Laki-laki berpakaian pendeta yang bernama Bhagawan Sarwatama itu menyerang dengan tongkat ular hitamnya. Tongkat itu menyambar dahsyat dan dari angin pukulan yang berdesing itu tahulah Bagus Sajiwo bahwa laki-laki berpakaian pendeta itu memiliki tenaga sakti yang kuat sekali! Akan tetapi orang yang lebih muda itu sudah mencabut pedangnya menangkis.
"Tranggg....!"
Bunga api berpijar dan laki-laki berpedang itu terhuyung ke belakang. Ini saja menunjukkan bahwa dia kalah kuat. Akan tetapi dia memutar pedangnya dan melawan mati-matian. Bagus Sajiwo menonton dengan alis berkerut. Dari percakapan mereka tadi dia tahu bahwa mereka adalah paman dan keponakan seperguruan. Dia merasa tidak enak untuk mencampuri, apalagi karena dia tidak tahu apa persoalan yang mereka ributkan. Andaikata seperti yang dia dengar tadi, laki-laki bernama Sakitri itu betul-betul memebela kebenaran, namun sikapnya berani menentang dan melawan paman gurunya itu sudah tidak benar. Dia tidak tahu siapa yang salah dan siapa yang benar, maka Bagus Sajiwo hanya berdiri menonton dengan hati ragu.
Tiba-tiba Bhagawan Sarwatama mengeluarkan pekik melengking, tangan kirinya melakukan gerakan mendorong ke depan dan tubuh Sakitri terjengkang roboh dan muntah darah!
"Heh-heh, bocah kurang ajar. Rasakan, mati kau sekarang!"
Bhagawan Sarwatama itu melangkah maju dan mengangkat tongkat ular hitamnya ke atas, dipukulnya ke arah kepala Sakitri yang sudah tidak mampu bergerak itu.
"Wuuuttt.... plakkk!"
Bhagawan Sarwatama melompat ke belakang dengan mata terbelalak kaget. Tongkatnya tadi bertemu dengan tangan Bagus Sajiwo yang menangkisnya. Ada seorang pemuda yang mampu menangkis pukulan tongkat ularnya dengan tangan kosong, bahkan membuat dia terdorong ke belakang dengan kuatnya! Hampir pendeta itu tidak percaya.
"Maaf, Paman. Lawan yang sudah roboh tidak semestinya diserang lagi. Anek kalau seorang paman guru begitu kejam hendak membunuh murid keponakan yang telah dilukainya!"
Kata Bagus Sajiwo. Bhagawan Sarwatama memandang dengan muka merah karena marah.

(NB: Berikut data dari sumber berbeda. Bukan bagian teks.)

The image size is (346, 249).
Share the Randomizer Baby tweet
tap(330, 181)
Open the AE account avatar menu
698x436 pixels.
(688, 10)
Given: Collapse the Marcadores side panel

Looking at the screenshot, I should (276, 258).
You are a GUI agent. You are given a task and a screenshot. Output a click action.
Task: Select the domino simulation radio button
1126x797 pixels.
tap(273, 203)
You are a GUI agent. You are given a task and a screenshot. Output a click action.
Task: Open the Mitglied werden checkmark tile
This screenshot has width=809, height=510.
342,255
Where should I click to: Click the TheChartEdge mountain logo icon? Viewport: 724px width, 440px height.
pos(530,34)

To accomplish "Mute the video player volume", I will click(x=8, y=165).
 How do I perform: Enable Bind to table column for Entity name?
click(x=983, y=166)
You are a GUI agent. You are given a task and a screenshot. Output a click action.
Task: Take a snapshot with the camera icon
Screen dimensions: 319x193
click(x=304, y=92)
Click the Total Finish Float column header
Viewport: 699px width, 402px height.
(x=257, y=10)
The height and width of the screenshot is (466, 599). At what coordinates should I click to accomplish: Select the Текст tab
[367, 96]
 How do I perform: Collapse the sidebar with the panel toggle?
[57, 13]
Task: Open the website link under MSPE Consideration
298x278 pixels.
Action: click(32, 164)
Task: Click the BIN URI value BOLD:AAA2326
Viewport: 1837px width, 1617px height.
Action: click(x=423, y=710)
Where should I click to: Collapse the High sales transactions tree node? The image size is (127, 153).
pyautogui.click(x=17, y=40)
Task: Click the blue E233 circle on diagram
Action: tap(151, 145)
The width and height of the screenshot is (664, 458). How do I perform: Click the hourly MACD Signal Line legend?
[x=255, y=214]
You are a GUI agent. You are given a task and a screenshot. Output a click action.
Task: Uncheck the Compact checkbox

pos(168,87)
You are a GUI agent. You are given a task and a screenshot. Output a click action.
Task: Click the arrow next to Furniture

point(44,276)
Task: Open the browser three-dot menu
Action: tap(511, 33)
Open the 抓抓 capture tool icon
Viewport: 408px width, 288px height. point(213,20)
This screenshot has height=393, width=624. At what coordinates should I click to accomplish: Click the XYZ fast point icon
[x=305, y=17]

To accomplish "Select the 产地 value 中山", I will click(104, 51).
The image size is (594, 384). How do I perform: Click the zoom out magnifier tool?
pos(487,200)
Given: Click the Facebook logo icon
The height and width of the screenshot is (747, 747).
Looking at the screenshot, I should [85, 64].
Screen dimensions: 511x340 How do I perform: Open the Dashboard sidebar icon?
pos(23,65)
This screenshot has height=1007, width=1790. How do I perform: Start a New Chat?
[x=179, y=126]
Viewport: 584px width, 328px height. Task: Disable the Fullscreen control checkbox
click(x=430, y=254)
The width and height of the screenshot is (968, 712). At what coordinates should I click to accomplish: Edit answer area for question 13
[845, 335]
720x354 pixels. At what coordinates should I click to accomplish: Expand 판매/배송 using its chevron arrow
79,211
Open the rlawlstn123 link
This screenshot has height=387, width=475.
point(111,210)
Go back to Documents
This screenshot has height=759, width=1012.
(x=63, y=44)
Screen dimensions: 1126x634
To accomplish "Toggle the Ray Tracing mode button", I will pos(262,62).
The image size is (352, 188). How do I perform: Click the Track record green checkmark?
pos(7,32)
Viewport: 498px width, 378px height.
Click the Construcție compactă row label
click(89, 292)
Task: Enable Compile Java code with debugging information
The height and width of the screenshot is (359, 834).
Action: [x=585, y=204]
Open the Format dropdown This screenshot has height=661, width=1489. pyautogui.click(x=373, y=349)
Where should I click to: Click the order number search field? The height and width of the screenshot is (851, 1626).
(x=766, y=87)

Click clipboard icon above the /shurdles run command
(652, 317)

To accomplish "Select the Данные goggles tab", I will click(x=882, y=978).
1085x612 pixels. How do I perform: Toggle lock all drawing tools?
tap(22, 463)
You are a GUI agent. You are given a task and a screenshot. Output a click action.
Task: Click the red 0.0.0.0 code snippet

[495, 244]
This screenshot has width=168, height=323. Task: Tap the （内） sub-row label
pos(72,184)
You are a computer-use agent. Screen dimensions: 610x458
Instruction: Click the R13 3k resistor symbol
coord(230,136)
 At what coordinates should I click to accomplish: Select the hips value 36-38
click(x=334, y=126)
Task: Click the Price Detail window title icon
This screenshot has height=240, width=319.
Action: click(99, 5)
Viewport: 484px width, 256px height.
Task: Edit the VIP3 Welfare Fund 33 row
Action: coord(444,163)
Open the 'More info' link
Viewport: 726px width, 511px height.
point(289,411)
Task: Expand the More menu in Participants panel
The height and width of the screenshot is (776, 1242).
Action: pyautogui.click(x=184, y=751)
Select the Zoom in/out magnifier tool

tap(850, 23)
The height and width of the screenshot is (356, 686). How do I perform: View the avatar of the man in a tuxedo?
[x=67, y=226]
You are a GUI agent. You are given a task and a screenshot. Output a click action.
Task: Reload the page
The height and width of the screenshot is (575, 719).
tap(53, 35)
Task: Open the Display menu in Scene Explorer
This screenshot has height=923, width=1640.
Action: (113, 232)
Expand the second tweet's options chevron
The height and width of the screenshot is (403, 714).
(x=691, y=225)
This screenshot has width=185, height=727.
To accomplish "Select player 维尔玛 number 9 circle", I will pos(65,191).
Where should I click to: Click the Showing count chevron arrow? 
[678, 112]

"Orang muda yang lancang! Berani engkau mencampuri urusan keluarga perguruan kami? Pergilah!"
Berkata demikian, Bhagawan Sarwatama kembali mendorongkan tangan kirinya yang dikembangkan ke arah Bagus Sajiwo. Itulah Aji Pawana Sakti yang mendatangkan angin pukulan amat kuat sehingga tadi sekali terkena pukulan itu Sakitri roboh dan muntah darah. Akan tetapi, Bagus Sajiwo yang mengenal pukulan ampuh, meyambut dengan telapak tangan kanannya.
"Syuuuttt.... bresss....!!"
Kembali tubuh Bhagawan Sarwatama terpental, kini lebih kuat sehingga biarpun dia dapat melompat dan tidak terjatuh, namun dia sempat terhuyung. Sang pendeta ini terkejut bukan main dan merasa gentar, apalagi ketika melihat seorang pemuda lain yang berkulit putih berada di situ. Melawan yang seorang ini saja rasanya sudah amat berat, apalagi kalau mereka maju berdua!
"Hemm, orang muda, siapa engkau?"
Tanyanya ketus.
"Nama saya Bagus Sajiwo, Paman, dan maafkan saya. Bukan maksud saya hendak mencampuri urusan pribadi orang, melainkan saya hanya ingin mencegah orang melakukan pembunuhan secara kejam."
"Huh....!"
Pendeta itu mendengus, lalu memutar tubuhnya dan berlari cepat meninggalkan tempat itu.
Bagus Sajiwo menghampiri dan berjongkok memeriksa tubuh Sakitri. Dia mengerutkan alisnya melihat betapa baju di bagian dada orang itu hancur dan kulit dadanya biru menghitam. Terkena aji pukulan yang dahsyat sekali.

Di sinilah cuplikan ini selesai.